期刊
JOURNAL OF EXPERIMENTAL MEDICINE
卷 200, 期 4, 页码 527-533出版社
ROCKEFELLER UNIV PRESS
DOI: 10.1084/jem.20040976
关键词
TNF-alpha; CD11b antigen; macrophage; IL-12; pathogen
资金
- NIAID NIH HHS [R37 AI029619, R01 AI27655, R01 AI29619, R01 AI027655] Funding Source: Medline
Listeria monocytogenes is a facultative intracellular pathogen that induces a cytosolic signaling cascade resulting in expression of interferon (IFN)-beta. Although type I IFNs are critical in viral defense, their role in immunity to bacterial pathogens is much less clear.

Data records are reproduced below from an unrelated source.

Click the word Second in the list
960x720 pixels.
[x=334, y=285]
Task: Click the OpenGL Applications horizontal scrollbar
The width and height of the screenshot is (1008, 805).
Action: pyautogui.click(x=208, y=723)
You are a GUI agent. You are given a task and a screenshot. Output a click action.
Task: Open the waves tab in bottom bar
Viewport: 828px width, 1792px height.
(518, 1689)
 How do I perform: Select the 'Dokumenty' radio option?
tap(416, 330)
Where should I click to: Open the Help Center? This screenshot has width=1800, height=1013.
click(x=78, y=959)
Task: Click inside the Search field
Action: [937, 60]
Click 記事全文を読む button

In this study, we addressed the role of type I IFNs by examining the infection of L. monocytogenes in BALB/c mice lacking the type I IFN receptor (IFN-alpha/betaR(-/-)). During the first 24 h of infection in vivo, IFN-alpha/betaR(-/-) and wild-type mice were similar in terms of L. monocytogenes survival. In addition, the intracellular fate of L. monocytogenes in macrophages cultured from IFN-alpha/betaR(-/-) and wild-type mice was indistinguishable. However, by 72 h after inoculation in vivo, IFN-alpha/betaR(-/-) mice were similar to1,000-fold more resistant to a high dose L. monocytogenes infection. Resistance was correlated with elevated levels of interleukin 12p70 in the blood and increased numbers of CD11b(+) macrophages producing tumor necrosis factor alpha in the spleen of IFN-alpha/betaR(-/-) mice. The results of this study suggest that L. monocytogenes might be exploiting an innate antiviral response to promote its pathogenesis.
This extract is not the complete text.